What changed in code (commit on dev):

  • src/ws/data.py: added HONESTY_PROMPT = "Pretend you're {persona} person. " with 5 paraphrase paraphrases each side (HONESTY_POS_PERSONAS, HONESTY_NEG_PERSONAS) — vgel/repeng short-persona convention. Added _load_suffixes() reader for data/branching_suffixes.json (550 SSteer entries). Honesty branch reuses the suffix user_msg as the question pool; persona-conditioned generation in generate_pairs() produces (r_pos, r_neg) per the paper recipe (Fierro & Roger 2025 §F.1).

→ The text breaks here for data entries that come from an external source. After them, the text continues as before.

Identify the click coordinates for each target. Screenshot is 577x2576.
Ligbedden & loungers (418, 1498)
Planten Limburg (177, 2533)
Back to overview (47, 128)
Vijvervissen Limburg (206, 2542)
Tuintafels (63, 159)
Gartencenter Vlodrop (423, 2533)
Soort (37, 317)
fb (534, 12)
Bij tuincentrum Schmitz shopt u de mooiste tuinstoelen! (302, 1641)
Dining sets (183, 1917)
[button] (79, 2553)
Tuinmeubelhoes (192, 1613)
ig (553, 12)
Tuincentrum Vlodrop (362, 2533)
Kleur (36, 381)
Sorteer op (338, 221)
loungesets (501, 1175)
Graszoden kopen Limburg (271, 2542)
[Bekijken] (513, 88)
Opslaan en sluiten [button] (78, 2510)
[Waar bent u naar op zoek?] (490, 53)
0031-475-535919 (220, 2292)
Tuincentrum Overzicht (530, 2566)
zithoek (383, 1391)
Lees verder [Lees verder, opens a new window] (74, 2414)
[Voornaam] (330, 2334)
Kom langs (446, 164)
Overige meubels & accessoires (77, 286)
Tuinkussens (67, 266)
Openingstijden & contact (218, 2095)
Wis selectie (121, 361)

  • src/ws/eval/activation_baseline.py: RepE direction extraction now branches on cfg.behavior; honesty mode captures last-token hidden states under HONESTY_POS[0] / HONESTY_NEG[0] over _load_suffixes() prompts with assistant_prefixes=suffix.
  • src/ws/eval/prompt_baseline.py: replaced single engineered_prompt with paired engineered_prompt_honest + engineered_prompt_dishonest (AxBench Appendix J.2 style).
  • evals/smoke.py: added behavior field; just smoke --behavior honesty passes end-to-end on katuni4ka/tiny-random-qwen3.
  • data/branching_suffixes.json: copied from SSteer.

Sycophancy outputs in out/sycophancy/ are kept on disk as historical evidence for the old axis-mismatched table. The README headline numbers will be replaced with honesty once 230-236 land. T4/T5 stay open and will be re-scoped against honesty.